I rest my case as it were...
"One option is to go to the casino and put your assets on red or black once or twice. If it works out you don't need the state pension. If it doesn't you get a better state pension. Simples."I have an even better plan. Once the farm sells, we will build a really nice comfortable low maintenance home in town using up most of the assets.
"There are large groups of people in the United States who believe a range of views that are clearly and obviously wrong: dinosaurs existed at the same time as Jesus; "Looking out the window at my feathery dinosaurs. They aren't laying at the moment, but hopefully will start again in spring...
Downsized Dinosaurs: The Evolutionary Transition to Modern Birds
"According to some accounts, some religious adherents simply refused to see the evidence even when looking directly through Galileo's telescope."Careful... Galileo was a religious adherent too and rather more famous for his sermons than his science in his day. His telescope was rather primitive and other astronomers (Jesuits) were rightly sceptical and thought that what was being seen were artefacts in the telescope's lenses.
Three drawings of Saturn by Galileo
Today we know that Saturn doesn't have ears.
"Ever see a duck billed platypus take home chicks from the bar? Its not a pretty sight."Er... no. Looks out window to the dam less than 50 metres away, then over shoulder towards the nearest bar 5 km or so away. And wonders why the fuck they'd bring the chicks home from there when the wood ducks will be hatching chicks next to the dam in a few weeks. It's a strange, strange world we live in...

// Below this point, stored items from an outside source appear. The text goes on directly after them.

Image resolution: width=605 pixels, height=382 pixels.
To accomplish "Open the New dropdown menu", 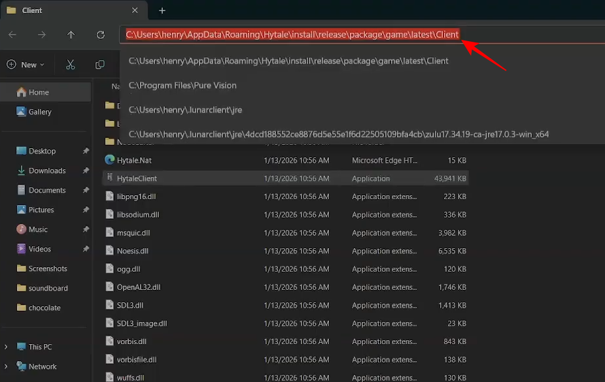I will tap(26, 65).
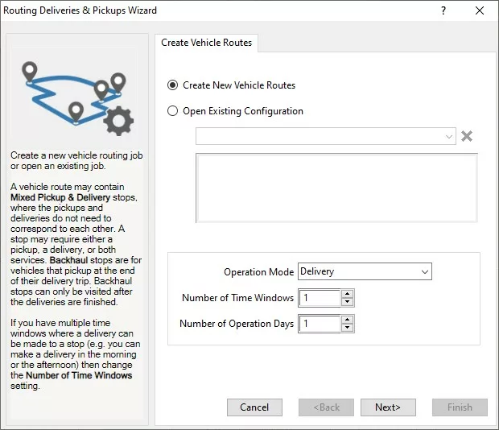Click the empty configuration description box

point(337,188)
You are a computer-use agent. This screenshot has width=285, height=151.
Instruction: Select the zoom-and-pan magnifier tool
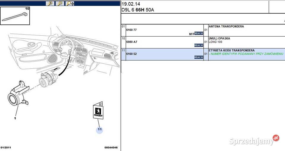(70, 4)
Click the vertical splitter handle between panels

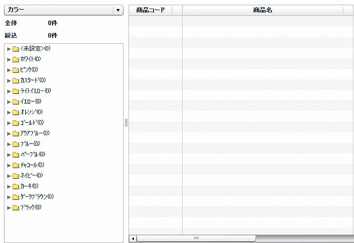coord(126,123)
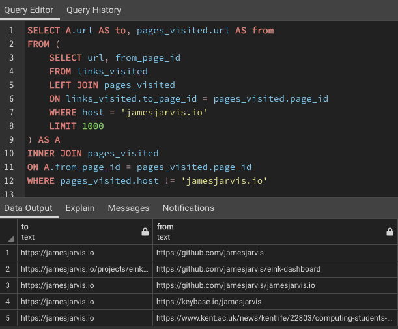Switch to the Query History tab
This screenshot has width=398, height=329.
coord(93,10)

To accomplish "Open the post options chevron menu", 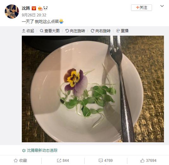I will [x=162, y=6].
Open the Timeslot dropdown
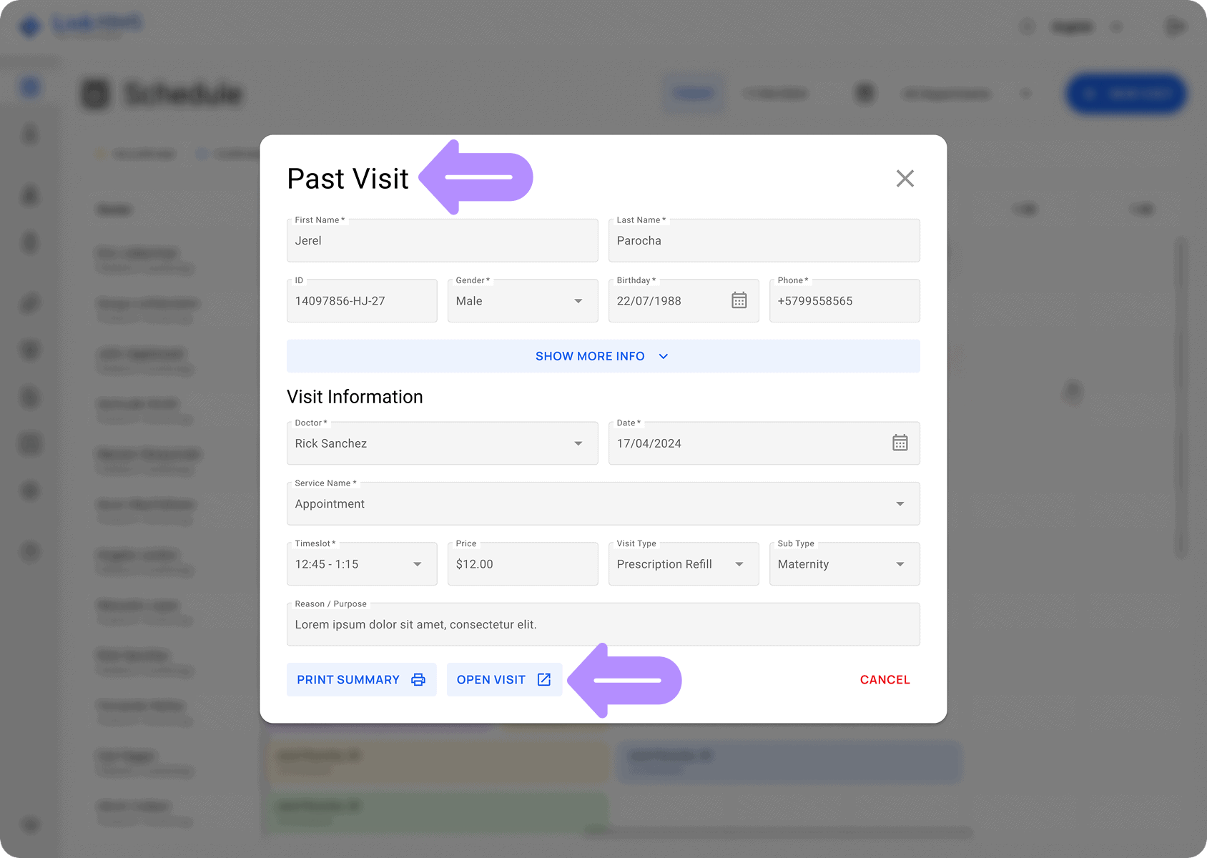Viewport: 1207px width, 858px height. [x=417, y=564]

""He doesn't say they make it from nothing he claims they transmute some other element !"And you ought to resist attributing a quote by an AC to me. You obviously have a reading and comprehension problem....which is unspecified.
I probably ought to resist replying to Pompous Git because he so obviously doesn't have a science background."
As it happens I do have a science background, just not a conventional one. A decade ago I was offered the opportunity to undertake a PhD even though I lacked the requisite degree. Recognition of prior learning and current competencies and all that.
If you reread what I have written in this thread you will discover that I refer to transmutation of potassium to calcium. That is very specific, not as you state "unspecified".
For all of the reasons you stated, I too thought for many years that the addition of a proton to a potassium atom necessarily entails more energy than is available in a living organism. I learnt my physics from Resnick and Halliday back in the late 60s and I doubt that the physics has changed much in the intervening 40+ years.
But then my prawn farming friend who does have a science degree and was for decade an agricultural researcher decided to grow his own prawn food. For what should be obvious reasons he had his inputs analysed and also decided to have the output analysed. Now X amount of Ca, Y amount of K, Z amount of P... should equal (with some specific uncertainty) the amounts of Ca, K, P... They didn't. My friend went to considerable trouble to confirm the results. Why didn't he publish? I think your and Chemist's response here explains that.
BTW, I find it amusing that you don't bother addressing the content of Allan Widom's paper that claims that the transmutation is possible and as a Professor of Physics must necessarily be aware of the thermodynamic and other issues. I can't, as stated earlier, but will pass it to one of my physicist friends for comment. Providing they haven't died as so many of my friends seem wont to these days.